There were some limitations in this study. We only assessed the current status of SLNs. First, it would be more meaningful with a long-term follow-up to observe the survival rate and recurrence rate of these patients. Second, ultrasound equipments used in different centers were not from the same manufacturer. It remains to be explored and no one has ever investigated whether there are significant differences between different manufacturers in terms of the performance of SLN-CEUS. Third, it could be interesting if we combine SLN-CEUS with BD and compare this combined usage with BD only. This will require a case-control study with bigger sample size. Last but not least, the result of this study may have limited benefits for those regions or countries that have good access to radioisotopes or fluorescence.
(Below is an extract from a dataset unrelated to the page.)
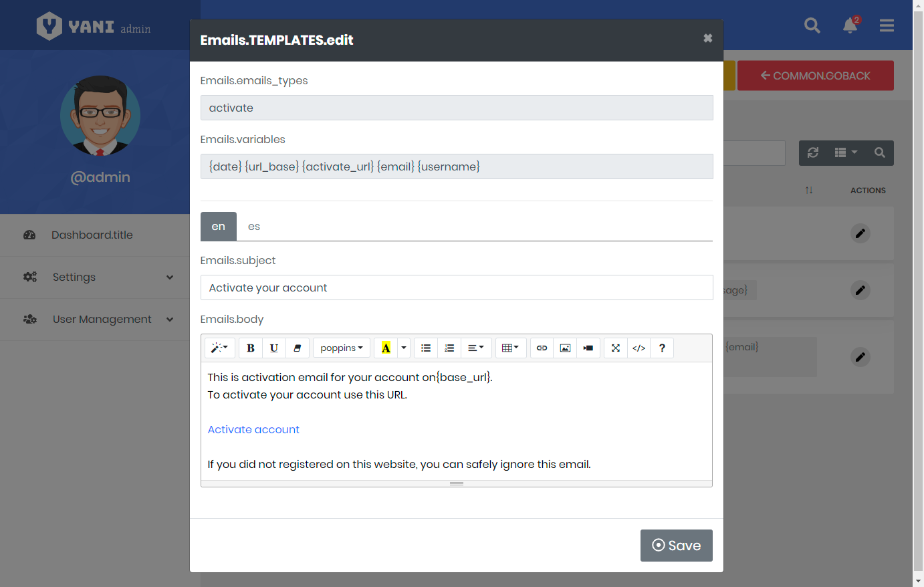Screen dimensions: 924x587
Task: Toggle code view with the </> icon
Action: [x=639, y=348]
Since the reported performance of radioisotopes, fluorescence or the combination of BD and isotopes are superior to BD, these methods will be taken into account to further evaluate SLN-CEUS when conditions permit in the future.

Conclusion

In conclusion, SLN-CEUS can clearly show the direction and path of LC and has value in the localization of LC and SLNs. SLN-CEUS has a learning curve. The ultrasound doctor can master this technique after 25 cases, and the mean operating time is 22.5 min. The sensitivity, specificity, negative predictive value, and positive predictive value of SLN-CEUS in diagnosing lymph node metastasis were 86.47, 89.81, 74.90, and 94.97% respectively.